À l'instar de la religion, de la musique ou de l'amour, la présence des mythes transcende leur impact sur nos vies individuelles et collectives. Dans une perspective évolutionniste, ces grands thèmes qui façonnent notre humanité trouvent leur explication dans les sciences cognitives : nos cerveaux sont programmés pour générer des "schémas" essentiels à notre survie globale.
Certains de ces schémas ont évolué, se complexifiant au fil du temps. Ces exaptations (ou dommages collatéraux) de l'évolution sont probablement à l'origine de l'hégémonie de Homo sapiens sur cette planète, îlot de conscience dans l'immensité cosmique. Elles ont sculpté notre humanité telle que nous la connaissons aujourd'hui, dans toute sa richesse et sa complexité.
Pour approfondir cette fascinante réflexion, je vous recommande vivement l'ouvrage éclairant Et l'Homme créa les Dieux du chercheur Pascal Boyer.

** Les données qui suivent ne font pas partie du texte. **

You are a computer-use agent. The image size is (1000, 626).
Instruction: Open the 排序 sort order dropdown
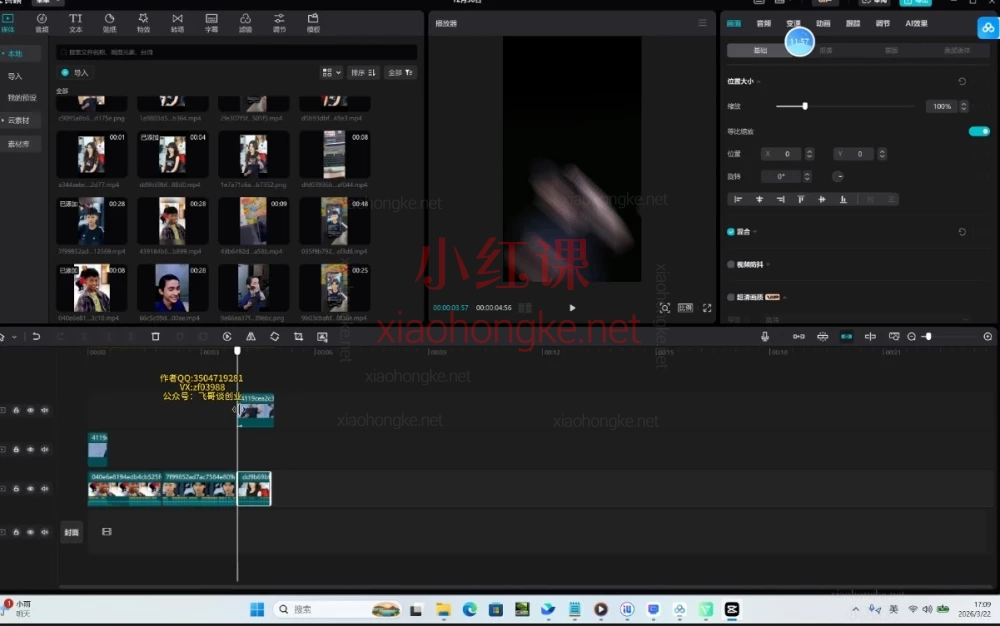pyautogui.click(x=360, y=72)
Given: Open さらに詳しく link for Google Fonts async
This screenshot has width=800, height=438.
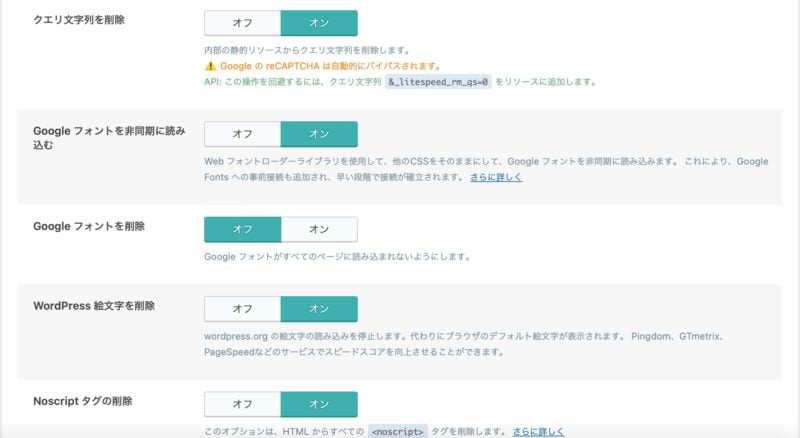Looking at the screenshot, I should [x=496, y=177].
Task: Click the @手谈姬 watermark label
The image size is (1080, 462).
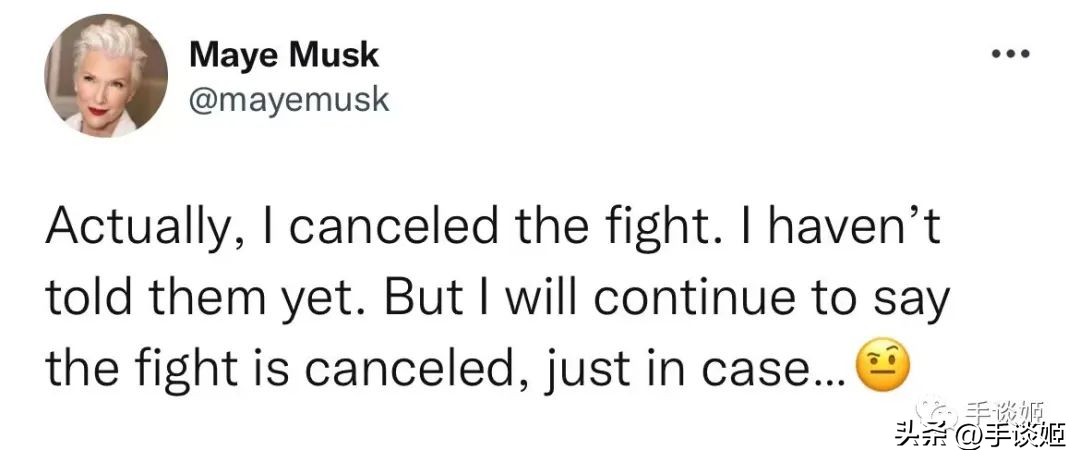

Le mythe est avant tout un récit. C’est une expression narrative, linéaire et structurée. Le mythe met en scène un ou plusieurs personnages qui, partant d'une situation initiale, sont confrontés à un élément déclencheur. S'ensuivent des péripéties, des tensions dramatiques, culminant en un climax, avant d'atteindre une résolution qui engendre un changement. Cette structure narrative est ce que nous appelons communément une fiction.
Cependant, les mythes se distinguent des autres récits par leur crédibilité aux yeux de leurs contemporains. Les Grecs de l'Antiquité croyaient véritablement à l'existence passée de géants sur Terre. De même, les chrétiens adhèrent concrètement à l'idée que Dieu s'est “fait homme” il y a environ 2000 ans. Cette intrusion du mythe dans le monde réel est appelée métalepse. En narratologie (science de la narration), une métalepse désigne le passage d'une diégèse (niveau de réalité) à une autre. Par exemple, lorsqu'un personnage s'adresse au narrateur, ou que le narrateur interpelle le lecteur. Ainsi, le mythe est un récit qui s'ancre dans le monde réel.
De ces histoires naissent des traditions et des rituels, sur lesquels s'érigent des temples et des structures sociales qui, orchestrés, constituent les religions.